Texte du document:
════════════════════
Diplômé de HEC Montréal, Charles Émond a fait carrière dans le monde de la finance, notamment à la Banque Scotia, où il a occupé différentes fonctions de haute direction avant d’être pressenti par Michael Sabia pour devenir le nouveau numéro deux de la Caisse et ultimement, sait-on jamais, remplacer le PDG dont le mandat doit se terminer en 2021.

À part le monde de la grande entreprise, on vous connaît peu au Québec, si ce n’est que vous avez été associé durant près de 20 ans à la Banque Scotia. Pouvez-vous nous résumer votre parcours ?

Je suis un comptable agréé de formation et j’ai fait mes classes dans la vérification durant quatre ans chez Raymond Chabot. En 1998, je me suis joint au département des fusions et acquisitions de Price Watherhouse où, durant deux ans, j’ai réalisé bien des mandats à l’étranger.

En 2000, je me suis joint à la division d’investissement de la Banque Scotia à Montréal, où j’ai réalisé de nombreuses transactions de financement pour les entreprises québécoises. À partir de 2012, j’ai été appelé à collaborer davantage aux activités de financement des grandes entreprises à partir de Toronto.

En 2015, je suis devenu responsable des activités d’investissement de la Scotia à l’échelle mondiale. On réalisait du financement corporatif et des prises fermes de nouvelles émissions d’actions.
════════════════════
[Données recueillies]
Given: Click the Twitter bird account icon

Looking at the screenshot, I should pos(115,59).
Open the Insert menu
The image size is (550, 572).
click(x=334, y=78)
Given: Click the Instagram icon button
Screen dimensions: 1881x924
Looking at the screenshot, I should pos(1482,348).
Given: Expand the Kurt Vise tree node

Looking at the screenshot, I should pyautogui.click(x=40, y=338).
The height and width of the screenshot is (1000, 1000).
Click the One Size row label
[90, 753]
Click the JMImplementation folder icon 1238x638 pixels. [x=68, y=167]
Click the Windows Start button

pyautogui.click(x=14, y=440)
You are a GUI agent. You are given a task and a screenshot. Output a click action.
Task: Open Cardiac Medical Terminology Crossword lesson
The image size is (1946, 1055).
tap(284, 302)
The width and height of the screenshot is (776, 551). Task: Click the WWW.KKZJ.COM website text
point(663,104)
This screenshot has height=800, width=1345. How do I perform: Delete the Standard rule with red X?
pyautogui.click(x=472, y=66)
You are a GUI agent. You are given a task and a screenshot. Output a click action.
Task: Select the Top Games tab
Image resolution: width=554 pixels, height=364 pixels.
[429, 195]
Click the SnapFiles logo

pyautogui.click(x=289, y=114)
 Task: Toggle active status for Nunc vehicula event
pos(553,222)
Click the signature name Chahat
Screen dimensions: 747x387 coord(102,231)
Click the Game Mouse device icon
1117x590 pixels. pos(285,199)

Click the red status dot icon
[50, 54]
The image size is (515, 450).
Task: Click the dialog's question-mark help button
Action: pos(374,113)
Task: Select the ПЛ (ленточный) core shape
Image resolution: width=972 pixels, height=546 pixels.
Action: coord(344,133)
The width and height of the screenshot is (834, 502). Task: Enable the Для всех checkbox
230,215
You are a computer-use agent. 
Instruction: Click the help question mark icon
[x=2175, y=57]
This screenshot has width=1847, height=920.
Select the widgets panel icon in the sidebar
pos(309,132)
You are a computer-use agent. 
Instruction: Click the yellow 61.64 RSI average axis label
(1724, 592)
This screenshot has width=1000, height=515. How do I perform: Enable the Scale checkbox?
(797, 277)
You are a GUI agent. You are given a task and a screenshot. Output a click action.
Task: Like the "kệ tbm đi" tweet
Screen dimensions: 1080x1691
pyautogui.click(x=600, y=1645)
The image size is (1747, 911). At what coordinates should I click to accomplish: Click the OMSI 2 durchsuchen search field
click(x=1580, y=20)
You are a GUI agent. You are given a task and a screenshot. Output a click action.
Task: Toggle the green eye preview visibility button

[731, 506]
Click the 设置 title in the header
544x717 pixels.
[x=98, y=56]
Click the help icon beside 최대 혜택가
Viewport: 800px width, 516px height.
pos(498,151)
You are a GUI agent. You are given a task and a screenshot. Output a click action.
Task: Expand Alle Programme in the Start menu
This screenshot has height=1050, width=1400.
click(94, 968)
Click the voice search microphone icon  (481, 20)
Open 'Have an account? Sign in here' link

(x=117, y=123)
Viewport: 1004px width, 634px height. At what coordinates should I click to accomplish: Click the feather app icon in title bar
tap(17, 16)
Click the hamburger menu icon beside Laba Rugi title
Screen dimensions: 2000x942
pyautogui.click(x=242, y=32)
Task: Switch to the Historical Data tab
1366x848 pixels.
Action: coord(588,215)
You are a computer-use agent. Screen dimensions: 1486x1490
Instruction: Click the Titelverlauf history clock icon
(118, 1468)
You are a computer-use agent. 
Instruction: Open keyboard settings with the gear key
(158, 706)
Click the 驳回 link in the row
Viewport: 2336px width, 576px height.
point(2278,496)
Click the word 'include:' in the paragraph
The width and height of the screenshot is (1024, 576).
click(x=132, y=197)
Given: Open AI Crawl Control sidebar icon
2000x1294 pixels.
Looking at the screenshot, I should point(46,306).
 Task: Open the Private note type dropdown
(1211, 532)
════════════════════
Travail demandé:
• a. Indiquez si les affirmations suivantes concordent avec l'entretien, en répondant par oui ou par non et en citant mot pour mot le passage décisif : (i) Charles Émond a travaillé quatre ans chez Raymond Chabot ; (ii) il est entré à la Banque Scotia en 1998 ; (iii) il a commencé à travailler à partir de Toronto en 2015.
• b. Veuillez présenter en liste numérotée le passage des enregistrements allant de leur début jusqu'à la ligne contenant « (1724, 592) », celle-ci comprise, sans les lignes vides.

Réponses par tâche:
• a.
(i) Oui : « j’ai fait mes classes dans la vérification durant quatre ans chez Raymond Chabot ».
(ii) Non : « En 2000, je me suis joint à la division d’investissement de la Banque Scotia à Montréal ».
(iii) Non : « À partir de 2012, j’ai été appelé à collaborer davantage aux activités de financement des grandes entreprises à partir de Toronto ».

• b.
1. Given: Click the Twitter bird account icon
2. Looking at the screenshot, I should pos(115,59).
3. Open the Insert menu
4. The image size is (550, 572).
5. click(x=334, y=78)
6. Given: Click the Instagram icon button
7. Screen dimensions: 1881x924
8. Looking at the screenshot, I should pos(1482,348).
9. Given: Expand the Kurt Vise tree node
10. Looking at the screenshot, I should pyautogui.click(x=40, y=338).
11. The height and width of the screenshot is (1000, 1000).
12. Click the One Size row label
13. [90, 753]
14. Click the JMImplementation folder icon 1238x638 pixels. [x=68, y=167]
15. Click the Windows Start button
16. pyautogui.click(x=14, y=440)
17. You are a GUI agent. You are given a task and a screenshot. Output a click action.
18. Task: Open Cardiac Medical Terminology Crossword lesson
19. The image size is (1946, 1055).
20. tap(284, 302)
21. The width and height of the screenshot is (776, 551). Task: Click the WWW.KKZJ.COM website text
22. point(663,104)
23. This screenshot has height=800, width=1345. How do I perform: Delete the Standard rule with red X?
24. pyautogui.click(x=472, y=66)
25. You are a GUI agent. You are given a task and a screenshot. Output a click action.
26. Task: Select the Top Games tab
27. Image resolution: width=554 pixels, height=364 pixels.
28. [429, 195]
29. Click the SnapFiles logo
30. pyautogui.click(x=289, y=114)
31.  Task: Toggle active status for Nunc vehicula event
32. pos(553,222)
33. Click the signature name Chahat
34. Screen dimensions: 747x387 coord(102,231)
35. Click the Game Mouse device icon
36. 1117x590 pixels. pos(285,199)
37. Click the red status dot icon
38. [50, 54]
39. The image size is (515, 450).
40. Task: Click the dialog's question-mark help button
41. Action: pos(374,113)
42. Task: Select the ПЛ (ленточный) core shape
43. Image resolution: width=972 pixels, height=546 pixels.
44. Action: coord(344,133)
45. The width and height of the screenshot is (834, 502). Task: Enable the Для всех checkbox
46. 230,215
47. You are a computer-use agent. 
48. Instruction: Click the help question mark icon
49. [x=2175, y=57]
50. This screenshot has width=1847, height=920.
51. Select the widgets panel icon in the sidebar
52. pos(309,132)
53. You are a computer-use agent. 
54. Instruction: Click the yellow 61.64 RSI average axis label
55. (1724, 592)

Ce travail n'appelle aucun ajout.